Google Analytics (GA) is one of the most popular traffic analytics tools for websites, but it can have serious drawbacks for anyone looking to measure content performance.

The problem is systemic: Analytics was built to track traffic for ecommerce and content sites, with the structure of its reports built around pageviews. It can provide some sophisticated data around those views – what kinds of audience members are behind them, how they might have arrived, what they did next, and other such questions – but today’s content marketers need the ability to measure and understand much more than that.

How do people interact with your content when they’re viewing an individual landing page? How do they feel about your brand after having been exposed to it on other media channels?
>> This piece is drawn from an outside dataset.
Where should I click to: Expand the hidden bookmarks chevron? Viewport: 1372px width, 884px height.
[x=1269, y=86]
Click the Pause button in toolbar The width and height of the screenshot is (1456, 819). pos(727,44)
Where are they running into conversion roadblocks? What are the content assets across touchpoints that people are consuming most on their paths to conversion? What assets are most compelling to your most qualified individual leads?
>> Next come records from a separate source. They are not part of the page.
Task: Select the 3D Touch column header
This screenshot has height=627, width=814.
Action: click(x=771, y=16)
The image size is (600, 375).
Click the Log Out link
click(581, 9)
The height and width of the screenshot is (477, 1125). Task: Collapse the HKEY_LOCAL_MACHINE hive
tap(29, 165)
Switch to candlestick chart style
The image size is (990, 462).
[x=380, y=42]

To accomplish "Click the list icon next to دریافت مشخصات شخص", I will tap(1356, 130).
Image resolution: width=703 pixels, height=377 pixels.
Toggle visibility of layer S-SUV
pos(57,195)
GA can hint at some of the answers to these types of questions, but to truly understand these aspects of your content marketing performance, you’ll need to turn elsewhere.
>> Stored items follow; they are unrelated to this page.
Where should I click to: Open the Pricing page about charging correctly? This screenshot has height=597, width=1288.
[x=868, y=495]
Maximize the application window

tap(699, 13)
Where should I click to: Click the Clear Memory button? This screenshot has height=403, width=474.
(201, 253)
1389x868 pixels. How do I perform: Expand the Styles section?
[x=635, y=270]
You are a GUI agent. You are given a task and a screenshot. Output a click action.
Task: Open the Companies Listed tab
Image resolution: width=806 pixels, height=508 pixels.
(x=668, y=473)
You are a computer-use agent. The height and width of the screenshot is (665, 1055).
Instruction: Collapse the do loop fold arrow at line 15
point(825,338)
Here are a few of the biggest ways that Google Analytics can’t measure your content performance properly, along with some tips for overcoming these shortcomings.

1. On-page behavior

Google Analytics only tracks page views and movement within your site. Unless you manually add layers of event tracking, it can’t reveal what people do within specific pages. You’ll never know if visitors get two lines into your content and then get distracted by an interesting link.

This is the value of heatmaps, which are remarkably effective at showing user behavior. They map out which areas of the page get the most view time and the most clicks, and where the mouse rests.

A heatmap shows areas that get the most attention in red, shading to blue for those that get the least. It reveals whether the visitor engaged and interacted with the page, or left it open and unread for hours. With a heatmap, you can discover the most popular parts of your pages, the navigation links people click on most, and whether key elements below the fold are going unseen.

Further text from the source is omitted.